Antes disso, quando o jovem diz nunca ter ouvido falar de Filoctetes, este fica um tanto magoado por sua fama de outrora não ter atravessado as gerações seguintes, e pelo fato de o conhecimento de sua desdita parecer não ter chegado ao mundo grego. Orgulhoso por possuir algo que nem mesmo era de sua própria criação nem objeto de conquista, mas lhe foi dado por um deus como um presente — ou seja, um dom — , Filoctetes é o tipo tomado pela famosa hubris grega, que consiste numa presunção e vaidade excessivas o que dá causa geralmente a punição, que para ele era o banimento ignominioso e uma ferida incurável, dolorida e abjeta no pé, tendo que usar o seu dom longe dos olhos dos outros homens, e apenas para garantir sua mísera subsistência.

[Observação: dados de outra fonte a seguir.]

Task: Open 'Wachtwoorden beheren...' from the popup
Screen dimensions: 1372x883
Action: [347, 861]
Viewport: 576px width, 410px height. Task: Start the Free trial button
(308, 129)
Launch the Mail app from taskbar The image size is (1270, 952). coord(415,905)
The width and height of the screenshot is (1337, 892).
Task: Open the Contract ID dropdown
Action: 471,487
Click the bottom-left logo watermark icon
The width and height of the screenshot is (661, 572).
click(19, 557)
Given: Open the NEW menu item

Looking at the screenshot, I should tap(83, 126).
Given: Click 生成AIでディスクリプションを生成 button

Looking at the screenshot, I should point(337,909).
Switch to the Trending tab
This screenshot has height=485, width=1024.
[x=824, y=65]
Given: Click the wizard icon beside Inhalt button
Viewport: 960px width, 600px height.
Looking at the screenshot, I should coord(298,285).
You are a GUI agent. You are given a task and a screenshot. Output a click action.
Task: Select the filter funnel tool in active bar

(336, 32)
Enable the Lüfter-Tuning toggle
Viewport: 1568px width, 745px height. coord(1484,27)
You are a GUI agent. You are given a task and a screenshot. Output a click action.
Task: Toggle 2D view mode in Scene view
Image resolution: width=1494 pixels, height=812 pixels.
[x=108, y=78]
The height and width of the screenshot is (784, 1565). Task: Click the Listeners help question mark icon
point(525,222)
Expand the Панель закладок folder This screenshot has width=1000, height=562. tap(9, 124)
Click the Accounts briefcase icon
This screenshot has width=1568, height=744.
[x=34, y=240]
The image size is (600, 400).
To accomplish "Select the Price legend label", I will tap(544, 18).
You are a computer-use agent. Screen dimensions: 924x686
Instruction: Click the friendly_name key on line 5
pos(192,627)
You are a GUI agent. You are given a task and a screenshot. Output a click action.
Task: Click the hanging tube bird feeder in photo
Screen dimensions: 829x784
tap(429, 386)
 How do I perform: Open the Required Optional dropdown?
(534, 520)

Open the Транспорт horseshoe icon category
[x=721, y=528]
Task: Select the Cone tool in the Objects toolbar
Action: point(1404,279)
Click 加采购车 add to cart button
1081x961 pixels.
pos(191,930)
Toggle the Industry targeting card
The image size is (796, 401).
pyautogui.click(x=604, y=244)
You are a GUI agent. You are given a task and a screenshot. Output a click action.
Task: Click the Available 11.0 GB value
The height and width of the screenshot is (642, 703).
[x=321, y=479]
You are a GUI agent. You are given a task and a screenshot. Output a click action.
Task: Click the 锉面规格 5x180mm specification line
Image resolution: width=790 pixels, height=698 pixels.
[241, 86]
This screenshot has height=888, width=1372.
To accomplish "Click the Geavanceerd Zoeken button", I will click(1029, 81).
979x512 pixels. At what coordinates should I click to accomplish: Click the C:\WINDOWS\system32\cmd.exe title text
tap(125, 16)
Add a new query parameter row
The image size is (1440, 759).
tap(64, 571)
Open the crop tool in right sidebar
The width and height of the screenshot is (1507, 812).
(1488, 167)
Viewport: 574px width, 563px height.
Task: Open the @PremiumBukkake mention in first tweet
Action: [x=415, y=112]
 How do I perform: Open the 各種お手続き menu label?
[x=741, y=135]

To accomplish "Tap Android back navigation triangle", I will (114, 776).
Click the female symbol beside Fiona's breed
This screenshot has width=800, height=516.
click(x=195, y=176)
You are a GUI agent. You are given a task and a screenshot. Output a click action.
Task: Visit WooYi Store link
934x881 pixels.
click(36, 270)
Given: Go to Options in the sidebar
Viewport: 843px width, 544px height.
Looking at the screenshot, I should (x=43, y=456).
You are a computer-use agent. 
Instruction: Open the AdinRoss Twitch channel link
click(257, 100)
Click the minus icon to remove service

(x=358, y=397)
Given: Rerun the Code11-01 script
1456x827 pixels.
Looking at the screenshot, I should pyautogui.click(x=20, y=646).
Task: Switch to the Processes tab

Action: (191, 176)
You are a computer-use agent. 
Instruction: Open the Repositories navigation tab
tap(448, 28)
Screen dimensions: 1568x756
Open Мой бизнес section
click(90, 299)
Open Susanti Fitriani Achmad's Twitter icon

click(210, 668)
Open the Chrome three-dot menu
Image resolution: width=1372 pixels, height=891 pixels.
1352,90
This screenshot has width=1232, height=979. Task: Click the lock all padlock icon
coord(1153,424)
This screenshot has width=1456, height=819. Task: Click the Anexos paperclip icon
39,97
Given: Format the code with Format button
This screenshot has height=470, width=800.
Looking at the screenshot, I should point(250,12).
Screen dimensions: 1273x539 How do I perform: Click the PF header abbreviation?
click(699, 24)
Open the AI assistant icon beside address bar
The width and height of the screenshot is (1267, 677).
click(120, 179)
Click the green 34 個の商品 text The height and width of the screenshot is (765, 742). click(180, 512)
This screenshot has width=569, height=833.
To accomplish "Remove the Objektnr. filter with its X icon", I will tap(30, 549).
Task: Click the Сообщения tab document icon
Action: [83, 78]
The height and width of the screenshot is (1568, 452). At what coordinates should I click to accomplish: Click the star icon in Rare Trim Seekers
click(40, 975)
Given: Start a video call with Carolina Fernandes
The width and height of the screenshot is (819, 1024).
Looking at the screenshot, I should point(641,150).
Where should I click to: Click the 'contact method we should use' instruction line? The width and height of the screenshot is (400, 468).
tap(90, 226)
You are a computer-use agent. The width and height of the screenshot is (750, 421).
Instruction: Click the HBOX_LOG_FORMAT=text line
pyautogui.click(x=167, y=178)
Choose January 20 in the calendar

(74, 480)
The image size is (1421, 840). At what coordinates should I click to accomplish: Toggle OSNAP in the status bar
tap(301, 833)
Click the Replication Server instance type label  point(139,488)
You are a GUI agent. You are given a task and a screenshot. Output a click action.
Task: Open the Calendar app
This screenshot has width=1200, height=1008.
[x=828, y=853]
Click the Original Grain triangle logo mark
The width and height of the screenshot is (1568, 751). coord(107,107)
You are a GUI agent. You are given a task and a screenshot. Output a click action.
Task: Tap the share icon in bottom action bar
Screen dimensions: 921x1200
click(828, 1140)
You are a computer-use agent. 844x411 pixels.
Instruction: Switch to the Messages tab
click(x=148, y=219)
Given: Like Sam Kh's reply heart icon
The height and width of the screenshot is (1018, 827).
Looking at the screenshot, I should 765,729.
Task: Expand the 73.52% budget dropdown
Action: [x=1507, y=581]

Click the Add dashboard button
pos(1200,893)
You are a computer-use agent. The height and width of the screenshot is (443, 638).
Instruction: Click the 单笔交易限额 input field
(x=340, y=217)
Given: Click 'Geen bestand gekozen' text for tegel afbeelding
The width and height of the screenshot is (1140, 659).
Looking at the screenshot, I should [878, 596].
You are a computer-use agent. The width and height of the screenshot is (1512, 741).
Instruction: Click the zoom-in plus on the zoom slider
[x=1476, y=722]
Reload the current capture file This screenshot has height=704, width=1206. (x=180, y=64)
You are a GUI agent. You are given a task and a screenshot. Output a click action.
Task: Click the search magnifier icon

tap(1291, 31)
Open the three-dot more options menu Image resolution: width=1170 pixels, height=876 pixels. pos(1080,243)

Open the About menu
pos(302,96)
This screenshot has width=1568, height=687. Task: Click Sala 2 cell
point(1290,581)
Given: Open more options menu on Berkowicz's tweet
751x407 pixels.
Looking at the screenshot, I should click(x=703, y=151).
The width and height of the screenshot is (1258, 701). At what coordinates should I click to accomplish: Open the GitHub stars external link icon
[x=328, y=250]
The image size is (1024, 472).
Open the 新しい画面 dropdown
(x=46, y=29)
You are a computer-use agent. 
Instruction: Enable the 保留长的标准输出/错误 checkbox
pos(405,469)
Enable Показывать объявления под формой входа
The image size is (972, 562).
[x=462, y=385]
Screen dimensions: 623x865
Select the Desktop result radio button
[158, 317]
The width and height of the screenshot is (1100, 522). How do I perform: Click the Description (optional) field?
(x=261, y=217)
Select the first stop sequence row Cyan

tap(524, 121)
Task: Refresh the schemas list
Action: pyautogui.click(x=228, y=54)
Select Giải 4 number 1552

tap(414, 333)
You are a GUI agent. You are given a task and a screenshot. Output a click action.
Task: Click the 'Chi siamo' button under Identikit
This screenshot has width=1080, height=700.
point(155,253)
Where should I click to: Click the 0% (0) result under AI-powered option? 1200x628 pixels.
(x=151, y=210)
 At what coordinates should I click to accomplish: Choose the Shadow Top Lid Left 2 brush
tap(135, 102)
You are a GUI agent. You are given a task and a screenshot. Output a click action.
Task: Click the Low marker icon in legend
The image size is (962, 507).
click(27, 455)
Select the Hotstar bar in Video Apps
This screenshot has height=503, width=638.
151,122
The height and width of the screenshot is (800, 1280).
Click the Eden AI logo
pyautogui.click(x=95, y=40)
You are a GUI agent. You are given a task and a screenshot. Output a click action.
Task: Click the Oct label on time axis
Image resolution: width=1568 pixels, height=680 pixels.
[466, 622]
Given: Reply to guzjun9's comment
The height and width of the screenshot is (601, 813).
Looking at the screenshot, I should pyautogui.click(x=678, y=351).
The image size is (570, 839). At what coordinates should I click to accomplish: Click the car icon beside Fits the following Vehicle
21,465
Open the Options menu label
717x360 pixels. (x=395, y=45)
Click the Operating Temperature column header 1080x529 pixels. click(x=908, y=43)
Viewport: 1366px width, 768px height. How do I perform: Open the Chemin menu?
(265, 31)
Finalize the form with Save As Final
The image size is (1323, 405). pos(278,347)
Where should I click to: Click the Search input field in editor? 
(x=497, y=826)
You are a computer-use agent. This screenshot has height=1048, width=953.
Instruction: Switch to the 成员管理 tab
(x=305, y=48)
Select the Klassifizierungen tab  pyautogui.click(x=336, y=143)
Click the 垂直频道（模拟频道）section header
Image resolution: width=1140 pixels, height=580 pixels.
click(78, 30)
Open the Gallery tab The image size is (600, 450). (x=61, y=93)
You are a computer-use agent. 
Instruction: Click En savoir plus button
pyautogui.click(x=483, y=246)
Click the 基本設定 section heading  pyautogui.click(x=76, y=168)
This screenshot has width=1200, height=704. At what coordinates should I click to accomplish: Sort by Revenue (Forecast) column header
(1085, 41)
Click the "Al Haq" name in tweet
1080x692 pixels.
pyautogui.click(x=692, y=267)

E em sendo os pés símbolos da alma, a coisa fica mais clara, sobretudo se lembrarmos de um outro personagem mitológico, manco de um pé, e cujo drama também fora objeto de uma das mais famosa peça de Sófocles: o rei Édipo.

Édipo era um homem cheio de si; foi feito rei ainda jovem, e sua inteligência lhe permitiu desvendar os enigmas da Esfinge, que, humilhada preferiu se atirar de um precipício, e também ele também tinha um defeito de nascença no pé que representa a grande mácula da alma humana: a hubris.

Outra semelhança é que tanto Édipo quanto Filoctetes, ainda que punidos pelos deuses, recebem a oportunidade de purgarem seus erros. O primeiro, após reconhecer sua sina de responsável pelas desgraças do reino e testemunhar o suicídio da mãe, fura os próprios olhos, deixa Tebas e segue vestido em andrajos como um mendigo — acompanhado apenas de sua filha Antígona — para outras cidades, onde viverá como um errante penitente até terminar na cidade de Colono, na qual morrerá na certeza de ter pago por seus erros.

Com destino semelhante mas não tão trágico, Filoctetes, tido como um exímio arqueiro, depois de ser picado no pé pela serpente, é abandonado pelos seus e deixado à própria sorte na ilha de Lemnos, sofrendo, além da humilhação do abandono, as dores de sua ferida a qual representa o aguilhão em sua alma. Mas, uma vez que abandona orgulho — no caso da peça, por obediência a Héracles — e aceita ir lutar na guerra de Troia, após sua longa e dolorosa purgação, consegue obter a libertação de seu sofrimento, terminando como um dos mais gloriosos guerreiro grego.